Der Chef des UN-Übereinkommens zur Bekämpfung der Wüstenbildung (UNCCD), Yasmine Fouad, hat am 26. August drei Projekte als Gewinner der World Restoration Flagships Awards benannt. Die Programme sollen bis 2030 zusammen fast fünf Millionen Hektar degradierten Landes wiederherstellen – ein Umfang, der etwa sieben Millionen Fußballfelder entspricht. Die Auszeichnung erfolgt im Rahmen der UN-Wüstenkonferenz in der Mongolei, die vom 17. bis 28. August stattfindet.
Zielsetzung und Gesamtausblick
Die drei ausgewählten Programme demonstrieren laut UNCCD‑Leitung, dass Investitionen in die Natur Resilienz stärken, Lebensgrundlagen sichern und messbare Vorteile für Gemeinschaften liefern. Das UNCCD verfolgt das globale Ziel, bis 2030 eine Milliarde Hektar degradiertes Land zu restaurieren.

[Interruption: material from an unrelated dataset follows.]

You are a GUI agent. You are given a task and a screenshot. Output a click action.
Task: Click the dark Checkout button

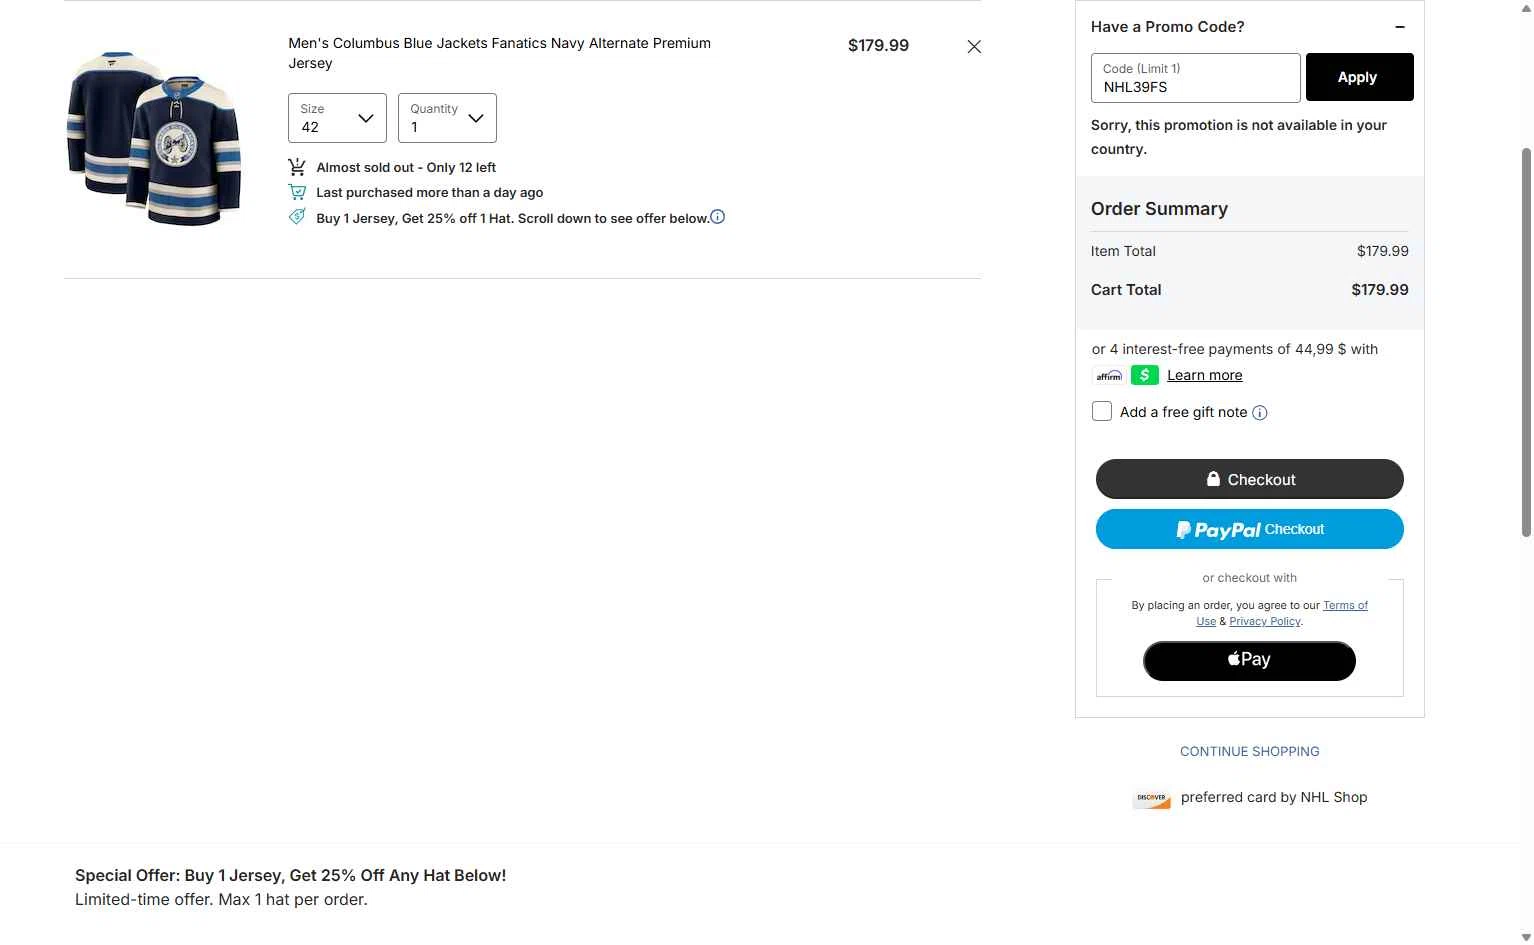click(x=1249, y=479)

Wiederaufbau der brasilianischen Cerrado
Das Projekt „Restoring Brazil’s Cerrado Savannah“ bündelt über 180 Partner in neun Bundesstaaten. Bisher wurden mehr als 27.000 Hektar mit Samen von über 150 einheimischen Pflanzenarten wiederhergestellt. Das langfristige Ziel ist die Wiederherstellung von zwei Millionen Hektar bis 2030.

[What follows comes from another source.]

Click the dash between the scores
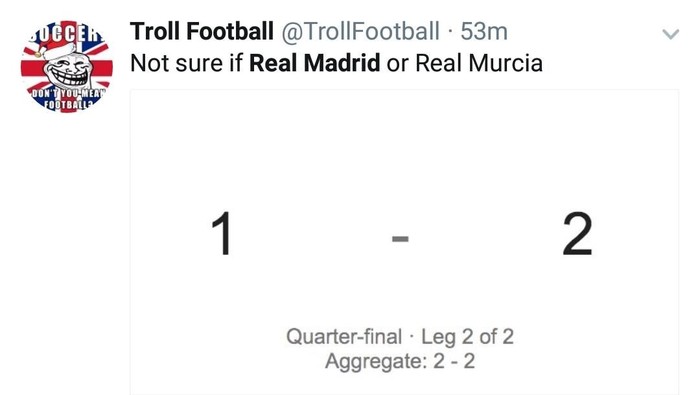Screen dimensions: 700x395 (x=400, y=239)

Saudi-Arabiens Nationales Begrünungsprogramm
Saudi-Arabien strebt an, bis 2100 vierzig Millionen Hektar zu restaurieren und zehn Milliarden Bäume zu pflanzen. Das National Greening Programme hat bereits eine Million Hektar degradiertes Land sowie 159 Millionen Bäume wiederaufgeforstet. Für 2030 sind 2,5 Millionen Hektar Wiederherstellung und 215 Millionen Bäume geplant, was bis zu 187 000 Arbeitsplätze schaffen soll.
Sahel: Integrierte Resilienzinitiative
Seit 2018 stärkt die Sahel Integrated Resilience Initiative, geleitet vom Welternährungsprogramm (WFP), die Ernährungssicherheit von über vier Millionen Menschen. Durch die Revitalisierung von 335 000 Hektar Land wurden Boden- und Vegetationsbedingungen in 75 % der überwachten Standorte verbessert und der Bedarf an humanitärer Hilfe um etwa 11 % reduziert. Das Ziel für 2030 umfasst die Wiederherstellung von 470 000 Hektar, die Förderung der Biodiversität und die Bindung von bis zu 20 Millionen Tonnen CO₂.